How to add metadata to an image such that it gets indexed by fscrawler?

Hi all,

using exiftool I add a custom xmp field to a jpg via

exiftool -config exif.hash.conf -xmp-xmp:Test="T1" data/images/13-Moss-Mushrooms-1.jpg

where exif.hash.conf contains

%Image::ExifTool::UserDefined = (
    'Image::ExifTool::XMP::xmp' => {
        ImageHashAverage => { Writable => 'string' },
        ImageHashPerception => { Writable => 'string' },
        ImageHashDifference => { Writable => 'string' },
        ImageHashWavelet => { Writable => 'string' },
        Test => { Writable => 'string' },
    },
);

1;

exiftool is able to read the tag, e.g. with

exiftool 13-Moss-Mushrooms-1.jpg | grep -i t1
Test                            : T1

but if I run fscrawler --loop 1 --config_dir /jobs/images/config --restart images in my docker container, I get a bunch of raw metadata, but none of my custom fields.
Here is my _settings.yaml:

name: "images"
fs:
  url: "/tmp/es/images"
  update_rate: "15m"
  includes:
    - "*/*.jpg"
    - "*/*.png"
    - "*/*.tif"
    - "*/*.tiff"
  #excludes:
  #  - "*/resume*"
  #filters:
  #  - ".*foo.*"
  # error from fscrawler: cannot support both json and xml
  #json_support: true
  #xml_support: true
  add_as_inner_object: true
  #index_folders: false
  attributes_support: true
  raw_metadata: true
  #add_filesize: false
  remove_deleted: true
  continue_on_error: true
  lang_detect: true
  store_source: false
  #indexed_chars: "100000"
  #ignore_above: "512mb"
   # required
  index_content: true
  #indexed_chars: 0
  checksum: "SHA-1"
  #follow_symlink: true

elasticsearch:
  nodes:
    - url: "http://elasticsearch:9200"
  index: "images"
  index_folder: "images"

Sorry for being kind of off-topic, but should fscrawler be able to index my metadata? Or does exiftool use some custom method to save the tags in the images, such that they are not recognized by fscrawler? Is there some standard command line tool to get this working and can anyone provide an example on how to create a custom field in an image (jpg, png and/or pdf) which should work?
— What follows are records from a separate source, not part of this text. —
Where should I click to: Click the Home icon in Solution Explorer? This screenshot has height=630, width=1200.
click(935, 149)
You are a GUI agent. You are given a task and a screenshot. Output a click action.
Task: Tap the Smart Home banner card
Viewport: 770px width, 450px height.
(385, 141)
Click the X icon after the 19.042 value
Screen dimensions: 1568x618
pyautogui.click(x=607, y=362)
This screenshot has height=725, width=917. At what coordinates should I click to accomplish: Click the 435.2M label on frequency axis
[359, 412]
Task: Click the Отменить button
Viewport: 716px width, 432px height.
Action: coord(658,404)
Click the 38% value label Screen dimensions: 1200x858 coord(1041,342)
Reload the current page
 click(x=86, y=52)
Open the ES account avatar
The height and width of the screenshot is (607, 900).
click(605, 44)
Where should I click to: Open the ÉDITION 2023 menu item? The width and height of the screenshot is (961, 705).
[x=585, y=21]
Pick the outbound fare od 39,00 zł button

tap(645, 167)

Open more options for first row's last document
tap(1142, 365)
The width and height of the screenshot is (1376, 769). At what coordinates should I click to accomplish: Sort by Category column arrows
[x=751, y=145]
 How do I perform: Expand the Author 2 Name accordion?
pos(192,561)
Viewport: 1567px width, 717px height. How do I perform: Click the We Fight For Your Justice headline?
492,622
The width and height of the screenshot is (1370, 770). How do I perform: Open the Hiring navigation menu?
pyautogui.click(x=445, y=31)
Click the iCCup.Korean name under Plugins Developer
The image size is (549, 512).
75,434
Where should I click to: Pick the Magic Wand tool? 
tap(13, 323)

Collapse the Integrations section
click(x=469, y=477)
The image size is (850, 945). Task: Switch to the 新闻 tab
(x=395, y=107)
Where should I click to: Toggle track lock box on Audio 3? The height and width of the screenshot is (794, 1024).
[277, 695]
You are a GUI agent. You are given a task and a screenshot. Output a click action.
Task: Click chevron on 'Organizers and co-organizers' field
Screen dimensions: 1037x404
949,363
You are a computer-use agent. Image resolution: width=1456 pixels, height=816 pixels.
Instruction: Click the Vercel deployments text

My goal is, to add a bunch of perceptual hashes to each image. Also I want that the user is able to mark faces including coordinates and the name of the person within the image. This information should then be stored in the image itself, fscrawler should index it and, finally, with a few ES queries I'd like to search for duplicate images, ocr'ed text and a set of images a given person is found.

Many thanks for your time and help

Interesting.

I don't know (yet) if Tika (which is used by FSCrawler behind the scene) is able to extract those informations.

Could you send a sample file you would like to have with the description of the available metadata in an FSCrawler GitHub issue?
Similar to what you did here but with the attached file. :wink:

Thanks!

This topic was automatically closed 28 days after the last reply. New replies are no longer allowed.